Mais il faut toujours garder à l'esprit ce dont nous débattons : la prévention de la pire menace qui pèse sur notre société ; la sécurité de nos concitoyens ; les possibilités données à nos services de renseignement de détecter le risque dès les premières lueurs – dès les premières ténèbres, devrais-je dire –, bien avant qu'un acte irréparable ne soit commis. Il s'agit de s'attaquer aux racines d'un mal qui détruit des vies, qui annihile le cœur même de notre manière de vivre, en autorisant le recours à des moyens tout aussi modernes que ceux utilisés pour disséminer cette gangrène mortifère.
Certains nous diront qu'ils craignent les fameux effets de bord ; qu'en pêchant avec un filet aux mailles trop serrées, on peut redouter une trop grande intrusion dans la vie privée de nos concitoyens. Mais les algorithmes dont nous parlons n'ont rien à voir avec ceux utilisés par de grandes sociétés qui sont précisément destinés à analyser les comportements de tous pour ensuite cibler individuellement chacun de nous en nous adressant de la publicité personnalisée. Ce que nous acceptons de Google, ne pourrions-nous pas l'accepter de nos services de renseignement ?
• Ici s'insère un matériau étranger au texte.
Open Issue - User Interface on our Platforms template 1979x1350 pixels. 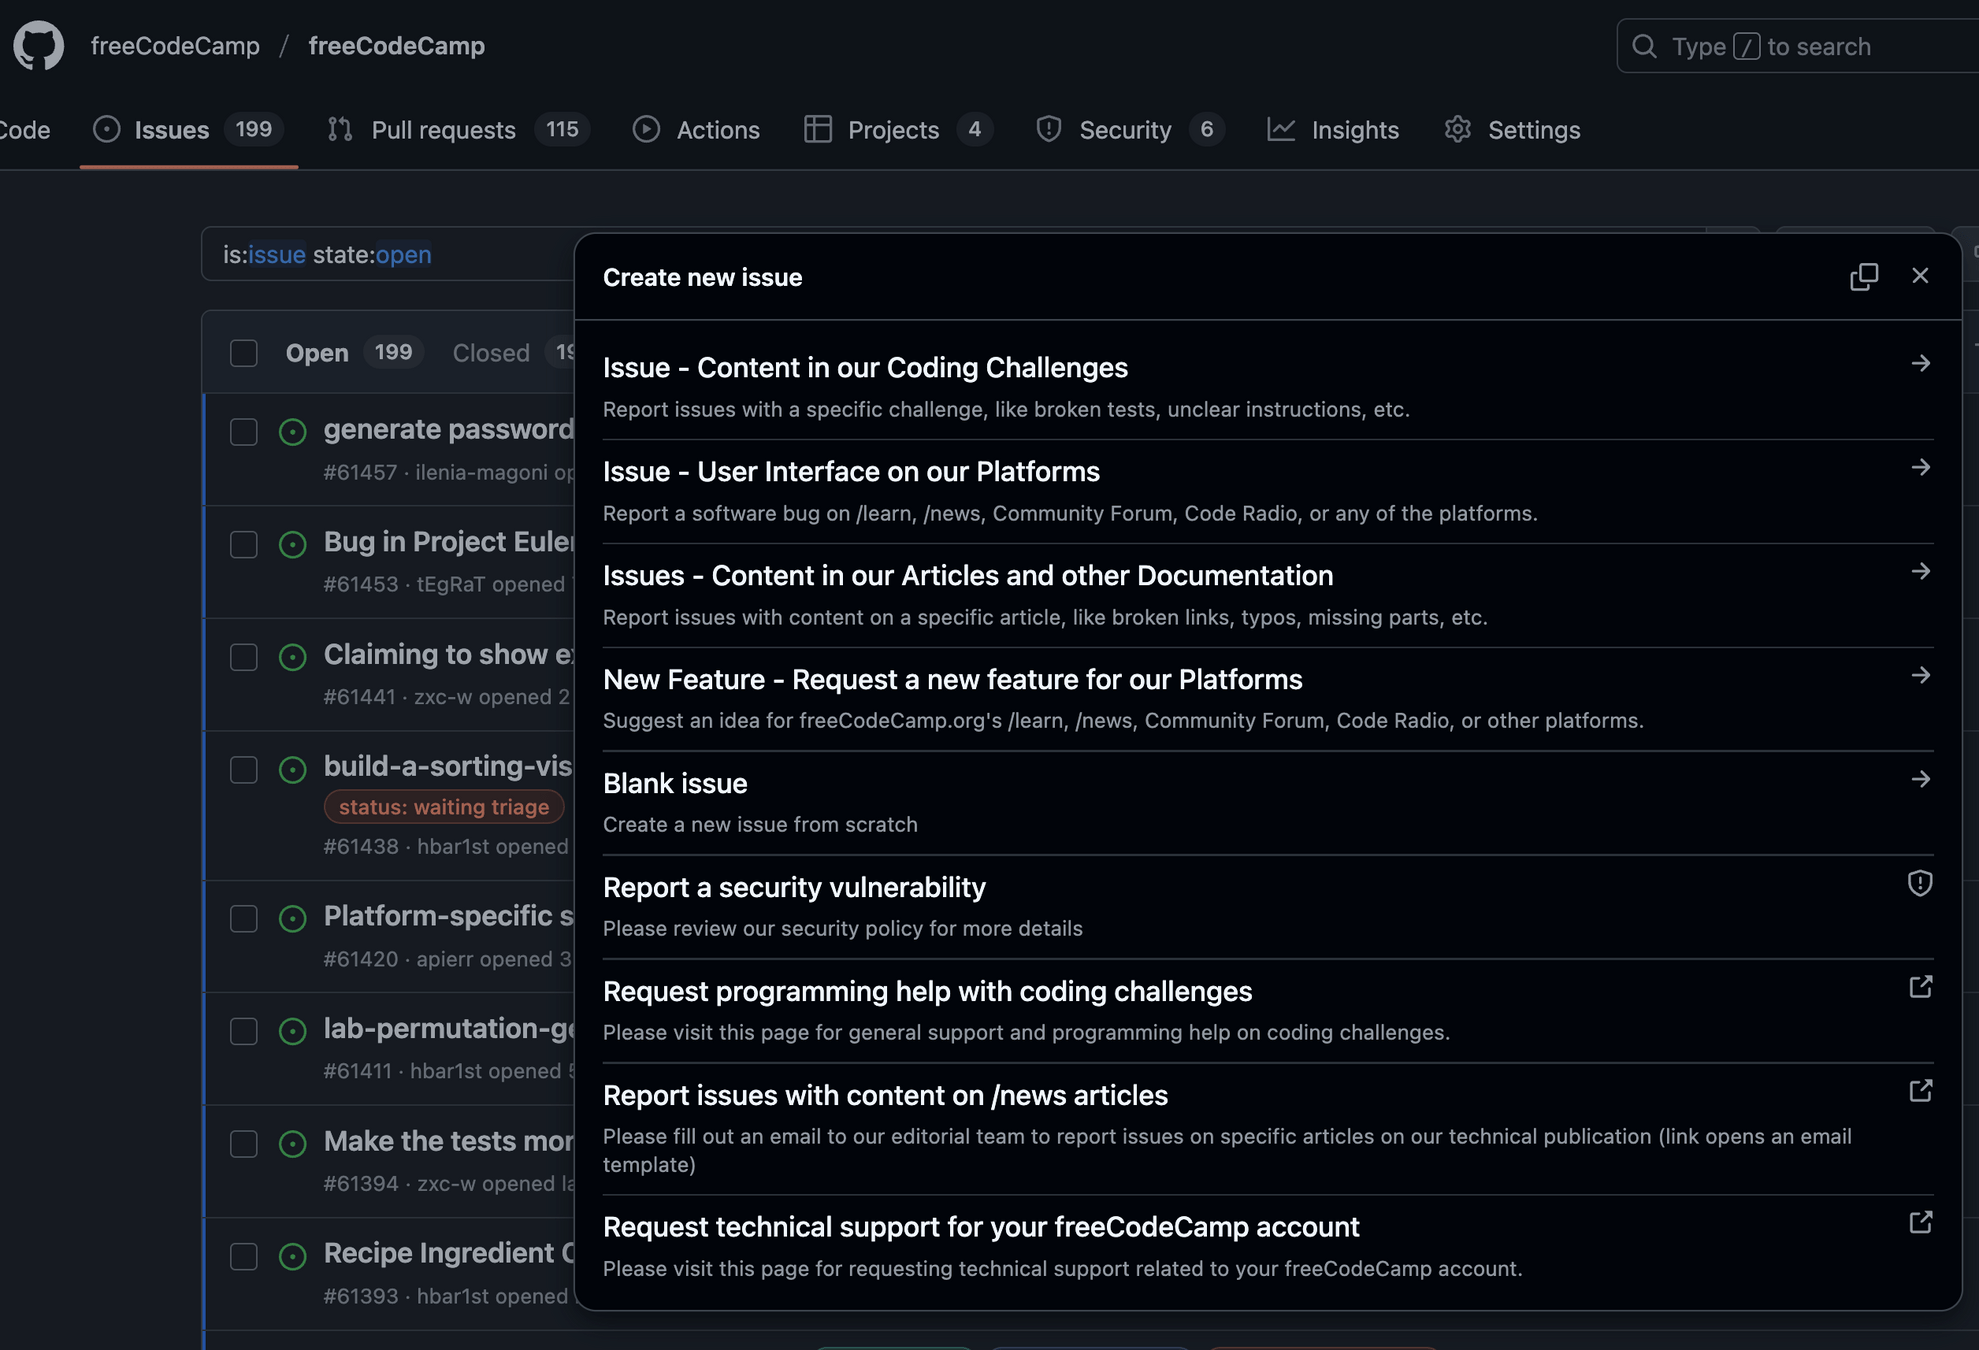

À partir de milliards d'octets de données, il s'agit d'extraire certaines chaînes de comportements identifiés et connus afin de cibler quelques dizaines, au mieux quelques centaines, d'individus pour lesquels on pourra envisager ensuite le recours à des méthodes d'investigation plus actives. Les données qui n'entrent pas dans le champ de la recherche seront effacées. Qui plus est, de très nombreux garde-fous sont prévus : le contrôle par la justice, par le Conseil d'État et par la CNTCR, qui est une autorité administrative indépendante.
Nos services de renseignement doivent absolument être dotés de moyens nouveaux, parce que les terroristes, eux, disposent de moyens nouveaux et ne s'encombrent pas de la moindre hésitation vis-à-vis du respect et de la protection de nos libertés numériques. Désamorcer en amont le maximum de comportements qui amèneraient un terrible drame, voilà l'ambition du volet relatif au renseignement du texte. Hélas, malgré le travail extraordinaire de nos services de renseignement et de tous ceux qui œuvrent dans l'ombre, certains individus commettent des actes irréparables qui meurtrissent, au plus profond de leur chair, les Français et la France. Il nous faut donc agir contre ces personnes et introduire des mesures de sûreté à l'encontre de celles qui ont été condamnées pour acte de terrorisme, en faisant preuve d'une fermeté draconienne et d'une proportionnalité mesurée au regard du risque que font peser certains comportements pour notre société.
À travers ce texte, nous pérennisons les mesures individuelles de contrôle administratif et de surveillance qui s'adressent à des personnes susceptibles de passer à l'acte mais qui n'ont pas commis de crime. Ces mesures doivent répondre à une menace réelle, étayée et appréciée par le juge. Elles pourront aussi viser des personnes qui ont été condamnées pour un acte terroriste et qui ont certes purgé leur peine mais dont le comportement fait toujours craindre une récidive. D'autres mesures de sûreté pourront concerner ces dernières. Il faudra veiller à ce que les modalités d'application permettent de cibler tout ce que l'on pourrait qualifier de comportements « gris ». Car personne évidemment, à moins de se voiler dramatiquement la face, ne pourrait comprendre qu'un terroriste condamné et présentant toujours un comportement à risque soit relâché dans nos villes, sans qu'aucun contrôle ne soit possible.
Grâce à la pérennisation des mesures instaurées en 2017 qui ont prouvé leur efficacité, ainsi qu'aux leçons tirées de leur application, qui conduisent à les renforcer, nous nous dotons d'outils efficaces pour poursuivre la lutte contre ceux qui menacent notre société de l'ultime violence qu'est le terrorisme islamiste.
Le groupe Mouvement démocrate (MODEM) et démocrates apparentés fera plusieurs propositions visant à simplifier et à renforcer certaines procédures. Nous souhaitons notamment supprimer le délai de quarante-huit heures et la procédure contradictoire lorsqu'est prise la décision de fermeture d'un lieu de culte, parce que ces seules quarante-huit heures peuvent hélas être largement mises à profit pour fomenter un acte. Nous proposerons également que l'interdiction du territoire français puisse être prononcée à l'encontre d'un étranger violant une mesure de fermeture de lieu de culte ou d'un lieu en dépendant. Nous souhaitons par ailleurs marquer clairement la différence entre les MICAS appliquées de manière préventive et celles qui concernent des terroristes avérés et condamnés. Protéger la vie de nos concitoyens et préserver notre État de droit, tel est l'équilibre délicat et fragile mais fondamental que permettent les différentes mesures que nous allons étudier. Notre groupe votera en faveur du texte et lui apporte son plein soutien.